__Data shown__

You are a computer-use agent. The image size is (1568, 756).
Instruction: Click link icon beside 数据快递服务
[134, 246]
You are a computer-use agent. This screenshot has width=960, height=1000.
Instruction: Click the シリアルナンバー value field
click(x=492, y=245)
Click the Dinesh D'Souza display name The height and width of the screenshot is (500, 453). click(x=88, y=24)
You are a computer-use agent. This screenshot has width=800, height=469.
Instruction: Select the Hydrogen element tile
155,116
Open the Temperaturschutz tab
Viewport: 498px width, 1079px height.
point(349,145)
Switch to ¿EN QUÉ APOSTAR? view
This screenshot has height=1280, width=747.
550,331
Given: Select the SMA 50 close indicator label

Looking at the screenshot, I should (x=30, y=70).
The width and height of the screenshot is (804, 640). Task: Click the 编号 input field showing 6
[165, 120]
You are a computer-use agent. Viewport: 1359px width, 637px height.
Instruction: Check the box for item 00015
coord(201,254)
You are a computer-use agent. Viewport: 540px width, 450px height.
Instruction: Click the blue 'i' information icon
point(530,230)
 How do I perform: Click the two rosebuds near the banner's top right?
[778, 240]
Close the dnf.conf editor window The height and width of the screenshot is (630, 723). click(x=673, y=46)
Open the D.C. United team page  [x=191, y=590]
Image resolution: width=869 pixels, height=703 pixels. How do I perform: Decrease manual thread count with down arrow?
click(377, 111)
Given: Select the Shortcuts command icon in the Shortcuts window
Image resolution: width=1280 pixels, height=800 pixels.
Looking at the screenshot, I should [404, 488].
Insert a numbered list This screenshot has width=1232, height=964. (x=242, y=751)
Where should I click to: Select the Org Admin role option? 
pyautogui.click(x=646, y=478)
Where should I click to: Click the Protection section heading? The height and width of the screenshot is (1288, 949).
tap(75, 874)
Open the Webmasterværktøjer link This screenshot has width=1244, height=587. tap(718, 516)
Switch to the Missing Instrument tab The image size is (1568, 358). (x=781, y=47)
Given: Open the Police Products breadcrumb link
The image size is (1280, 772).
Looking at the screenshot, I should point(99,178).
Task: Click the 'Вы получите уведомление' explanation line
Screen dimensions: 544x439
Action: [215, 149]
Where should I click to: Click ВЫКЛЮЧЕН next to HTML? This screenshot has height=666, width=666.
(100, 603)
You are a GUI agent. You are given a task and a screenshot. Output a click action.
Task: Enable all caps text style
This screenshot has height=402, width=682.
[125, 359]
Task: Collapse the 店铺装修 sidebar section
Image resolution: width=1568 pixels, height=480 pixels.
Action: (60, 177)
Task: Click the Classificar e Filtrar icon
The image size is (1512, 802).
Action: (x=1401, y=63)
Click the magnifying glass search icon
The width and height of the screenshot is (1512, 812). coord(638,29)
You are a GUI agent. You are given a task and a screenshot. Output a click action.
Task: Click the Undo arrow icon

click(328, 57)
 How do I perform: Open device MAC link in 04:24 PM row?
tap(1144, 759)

__Problem to work on__
Word for word, restate only the lines from the one containing "How do I perform: Open" through the last line of the entries, with both ends kept.

__Response area__
 How do I perform: Open device MAC link in 04:24 PM row?
tap(1144, 759)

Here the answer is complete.